Advent of Code is back! Unwrap daily challenges to sharpen your Alteryx skills and earn badges along the way! Learn more now.

Alteryx Server Discussions

Find answers, ask questions, and share expertise about Alteryx Server.

Jobs stuck in Initializing status

hody
5 - Atom

I have two copies of the same job stuck in the Initializing status in Alteryx Server.  All scheduled jobs are now getting queued and not executing.  Multiple service restarts and server reboots have not resolved the issue.

 

I found this in the log file repeating many times:

"S:\Alteryx\Service\AlteryxService_Client\Persistence_MongoDB.cpp: 1558. PersistenceContainer_MongoDBImpl_Get_Error: Record identifier is invalid <ID_REMOVED> collection <AS_Schedules>"
"PersistenceHandler_ReadBody_UnknownError: Resetting persistence containers and rethrowing."

 

While the server thinks these two jobs are initializing, there's no running AlteryxEngineCmd task.

 

I can see the two jobs in MongoDB in AS_Queue.

 

I tried to stop the job using Gallery Admin > Jobs > Status, but the jobs remain.  I also tried using Options > View Schedules in Alteryx Designer on the server, but the "Delete Queue Entry" button is disabled for the two jobs in the Initializing status.

 

Running version:

"AlteryxService version 2021.1.2.20534 (c) Alteryx, Inc. - All Rights Reserved."

 

Any suggestions on how to get the server up and running again during this holiday weekend?  I opened a case with Alteryx Support on Friday morning, but haven't heard anything back.

6 REPLIES 6
kgalbert
9 - Comet

Hi Hody,

 

We upgraded to 2021.1 on Friday and have the exact same problem.  Two jobs are stuck in the queue as initializing and server reboots and service restarts (though we're forced to kill the process to get it to restart) have failed to fix the problem.

 

Let us know if you figure this out.

 

Thanks,
Ken

hody
5 - Atom

I'm still trying to get to the root cause.  After a suggestion from support and a bit of my own experimentation, I was able to get rid of the jobs.  However, I don't recommend following the same path until we find the actual cause.

 

In my testing, I seem to be having problems with workflows that use gallery-defined Data Connections to SQL Server, while workflows that contain their own connection strings seem to be okay.  If you do your own testing, I suggest unchecking the workflow validation box when saving to server.  You can then use the Run button in Gallery, which will timeout after 30 seconds rather than getting totally stuck.

 

Again, I don't suggest trying this yourself, but I'll give you the details anyway.  Note that I have a single server configuration acting as the controller and worker.  To remove the stuck jobs, I did this:

- Changed the server config to NOT run unassigned jobs and added a Job tag that isn't currently used by any workflows

- Restarted the Alteryx Service (had to manually kill the task to complete the restart)
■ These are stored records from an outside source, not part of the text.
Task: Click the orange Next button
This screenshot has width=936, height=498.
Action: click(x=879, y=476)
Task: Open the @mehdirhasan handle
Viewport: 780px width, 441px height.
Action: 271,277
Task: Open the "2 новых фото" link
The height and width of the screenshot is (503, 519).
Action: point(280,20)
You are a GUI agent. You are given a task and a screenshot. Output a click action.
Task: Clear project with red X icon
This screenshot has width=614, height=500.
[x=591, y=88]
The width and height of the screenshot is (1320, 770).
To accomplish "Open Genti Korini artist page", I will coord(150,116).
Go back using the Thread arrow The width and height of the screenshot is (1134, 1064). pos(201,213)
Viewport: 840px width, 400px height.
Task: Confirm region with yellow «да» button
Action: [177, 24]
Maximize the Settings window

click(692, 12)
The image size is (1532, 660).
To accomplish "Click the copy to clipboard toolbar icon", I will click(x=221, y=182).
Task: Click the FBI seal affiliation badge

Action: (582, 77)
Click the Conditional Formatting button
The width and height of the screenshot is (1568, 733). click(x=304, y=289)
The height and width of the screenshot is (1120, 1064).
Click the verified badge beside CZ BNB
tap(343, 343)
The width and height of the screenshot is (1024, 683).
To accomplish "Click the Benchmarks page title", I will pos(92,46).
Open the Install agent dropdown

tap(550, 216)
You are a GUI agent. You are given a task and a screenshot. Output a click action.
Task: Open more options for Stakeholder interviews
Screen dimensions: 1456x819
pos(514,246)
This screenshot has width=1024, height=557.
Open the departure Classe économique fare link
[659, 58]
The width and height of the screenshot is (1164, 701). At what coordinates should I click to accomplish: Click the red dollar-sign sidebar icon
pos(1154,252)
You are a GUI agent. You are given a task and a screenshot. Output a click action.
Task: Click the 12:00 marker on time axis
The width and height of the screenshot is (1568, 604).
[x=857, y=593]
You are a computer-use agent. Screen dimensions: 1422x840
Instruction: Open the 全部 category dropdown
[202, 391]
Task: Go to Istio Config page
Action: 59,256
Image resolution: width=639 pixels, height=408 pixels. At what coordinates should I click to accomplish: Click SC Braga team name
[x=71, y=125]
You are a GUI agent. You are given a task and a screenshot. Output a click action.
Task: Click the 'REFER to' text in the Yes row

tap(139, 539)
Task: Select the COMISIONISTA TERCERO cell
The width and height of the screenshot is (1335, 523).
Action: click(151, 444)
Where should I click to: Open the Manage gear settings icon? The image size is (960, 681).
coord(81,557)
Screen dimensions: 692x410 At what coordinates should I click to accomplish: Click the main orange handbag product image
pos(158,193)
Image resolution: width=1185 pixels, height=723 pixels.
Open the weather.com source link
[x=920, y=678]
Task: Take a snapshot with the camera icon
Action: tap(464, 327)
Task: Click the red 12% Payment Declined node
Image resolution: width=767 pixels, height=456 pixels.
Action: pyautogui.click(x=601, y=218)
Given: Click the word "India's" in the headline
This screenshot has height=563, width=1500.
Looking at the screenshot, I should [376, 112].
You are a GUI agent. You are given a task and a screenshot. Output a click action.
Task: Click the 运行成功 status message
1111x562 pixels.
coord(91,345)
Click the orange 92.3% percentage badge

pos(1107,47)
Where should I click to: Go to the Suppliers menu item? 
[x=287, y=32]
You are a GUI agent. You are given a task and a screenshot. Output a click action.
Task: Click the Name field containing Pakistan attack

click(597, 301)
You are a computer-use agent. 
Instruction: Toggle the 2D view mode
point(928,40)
- Went to Gallery Admin > Jobs

- I was now able to use the Minus button to delete the jobs

- Reverted the worker job assignment changes

- Restarted the Alteryx Service

 

 

NPT
8 - Asteroid

We are experiencing the exact same problem.

 

I have narrowed down the issue to the Gallery database connections that are mentioned in @hody's post.  To re-iterate, if I change the Input tool connection to not use the Gallery connection, the process works fine.  So there seems to be an issue with the way Alteryx Server initializes a workflow using a Gallery connection.

 

This issue has manifested AFTER upgrading to Server 2021.1.

 

~ Nathan

 

Stuck Jobs 2021-02-15_12-20-11.png

kgalbert
9 - Comet

Has anyone tried to install their previous version of Alteryx to see if that would resolve the problem?

NPT
8 - Asteroid

Yeah, I was thinking the same thing. I'm going to do that now. I'll post the results.

NPT
8 - Asteroid

Rolling back to 2020.4 seems to have worked. 

 

What a bummer 😔

 

~ Nathan